----- QUELLE -----

# Dialer? - Woher? - Welche Kosten?



## Anonymous (18 Januar 2006)

Hallo Computerbetrugs-Gemeinde!

Ich gehe mit einem Modem und analog per call über ARCOR ins Netz.
Bereits am Sonntag Abend bemerkte ich, dass die Seiten sehr langsam (noch langsamer als sons)t laden, da vernahm ich ein weiteres Einwahlgeräusch und auf meiner bereits geöffneten Seite erschien "Server nicht gefunden", dafür öffnete sich eine weitere Seite, die ich bisher noch nie gesehen hatte. Etwas skeptisch und verwundert probierte ich aber weiter, aber der Ladevorgang war trotzdem sehr langsam, so dass ich dann bald den Computer ausschaltete. - Vermutlich mein Glück
Montags ein erneuter Versuch, gleiches Problem! Wieder weitere Einwahlgeräusche, plötzlich sich öffnende andere Seite und Verbindung zu ARCOR war weg.

Gestern Abend kam dann ein Fachmann vorbei und stellte ziemlich schnell fest, dass ich mir einen Dialer eingefangen hatte. Seltsamerweise machte sich dieser auch unter dem Namen "ENTER" wohl bemerkbar.

Nun, der Schock ist groß und mir graut vor der Telefonrechnung.

----- BEREITGESTELLTE ZEILEN -----

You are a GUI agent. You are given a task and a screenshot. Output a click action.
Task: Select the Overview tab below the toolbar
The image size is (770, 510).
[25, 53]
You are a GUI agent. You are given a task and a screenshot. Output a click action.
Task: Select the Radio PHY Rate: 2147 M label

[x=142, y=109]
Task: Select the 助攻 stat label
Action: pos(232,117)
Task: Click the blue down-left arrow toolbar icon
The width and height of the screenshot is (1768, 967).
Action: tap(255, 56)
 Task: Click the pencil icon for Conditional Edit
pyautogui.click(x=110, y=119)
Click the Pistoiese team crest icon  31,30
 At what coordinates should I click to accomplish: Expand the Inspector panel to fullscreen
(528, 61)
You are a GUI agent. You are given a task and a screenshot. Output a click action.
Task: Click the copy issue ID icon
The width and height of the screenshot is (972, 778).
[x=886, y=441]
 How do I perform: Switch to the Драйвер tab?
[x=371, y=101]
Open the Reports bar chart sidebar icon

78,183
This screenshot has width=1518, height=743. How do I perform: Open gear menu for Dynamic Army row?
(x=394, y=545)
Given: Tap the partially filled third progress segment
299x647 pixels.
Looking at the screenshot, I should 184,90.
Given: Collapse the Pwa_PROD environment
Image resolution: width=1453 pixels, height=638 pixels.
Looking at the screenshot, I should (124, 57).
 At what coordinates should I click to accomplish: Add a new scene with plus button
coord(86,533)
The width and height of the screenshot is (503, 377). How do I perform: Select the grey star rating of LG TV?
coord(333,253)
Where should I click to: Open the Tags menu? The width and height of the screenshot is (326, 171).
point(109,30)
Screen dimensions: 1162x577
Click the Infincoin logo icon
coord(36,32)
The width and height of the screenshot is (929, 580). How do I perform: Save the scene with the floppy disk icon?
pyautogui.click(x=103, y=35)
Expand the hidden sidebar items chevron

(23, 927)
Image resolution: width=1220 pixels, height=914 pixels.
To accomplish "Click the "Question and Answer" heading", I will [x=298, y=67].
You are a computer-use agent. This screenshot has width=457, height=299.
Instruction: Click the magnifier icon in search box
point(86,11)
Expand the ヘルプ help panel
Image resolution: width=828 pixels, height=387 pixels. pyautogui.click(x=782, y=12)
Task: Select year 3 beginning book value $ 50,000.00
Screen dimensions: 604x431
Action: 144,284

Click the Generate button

-----

ZU BEARBEITENDE AUFGABEN »
a) Gib aus dem Forenbeitrag über den Dialer einen Abschnitt wörtlich wieder: Fang bei den Worten „Hallo Computerbetrugs-Gemeinde!“ an und hör nach „ARCOR war weg.“ auf.
b) Beantworte anhand des Forenbeitrags über den Dialer diese Fragen:
(i) Über welchen Anbieter geht es per Modem ins Netz?
(ii) Wann kam ein Fachmann vorbei?
(iii) Unter welchem Namen machte sich der Dialer bemerkbar?
Für die Bearbeitung braucht man die Zeilen nicht.

DIE ERGEBNISSE »
a)
Hallo Computerbetrugs-Gemeinde!

Ich gehe mit einem Modem und analog per call über ARCOR ins Netz.
Bereits am Sonntag Abend bemerkte ich, dass die Seiten sehr langsam (noch langsamer als sons)t laden, da vernahm ich ein weiteres Einwahlgeräusch und auf meiner bereits geöffneten Seite erschien "Server nicht gefunden", dafür öffnete sich eine weitere Seite, die ich bisher noch nie gesehen hatte. Etwas skeptisch und verwundert probierte ich aber weiter, aber der Ladevorgang war trotzdem sehr langsam, so dass ich dann bald den Computer ausschaltete. - Vermutlich mein Glück
Montags ein erneuter Versuch, gleiches Problem! Wieder weitere Einwahlgeräusche, plötzlich sich öffnende andere Seite und Verbindung zu ARCOR war weg.

b)
(i) Über ARCOR.
(ii) Gestern Abend.
(iii) Unter dem Namen „ENTER“.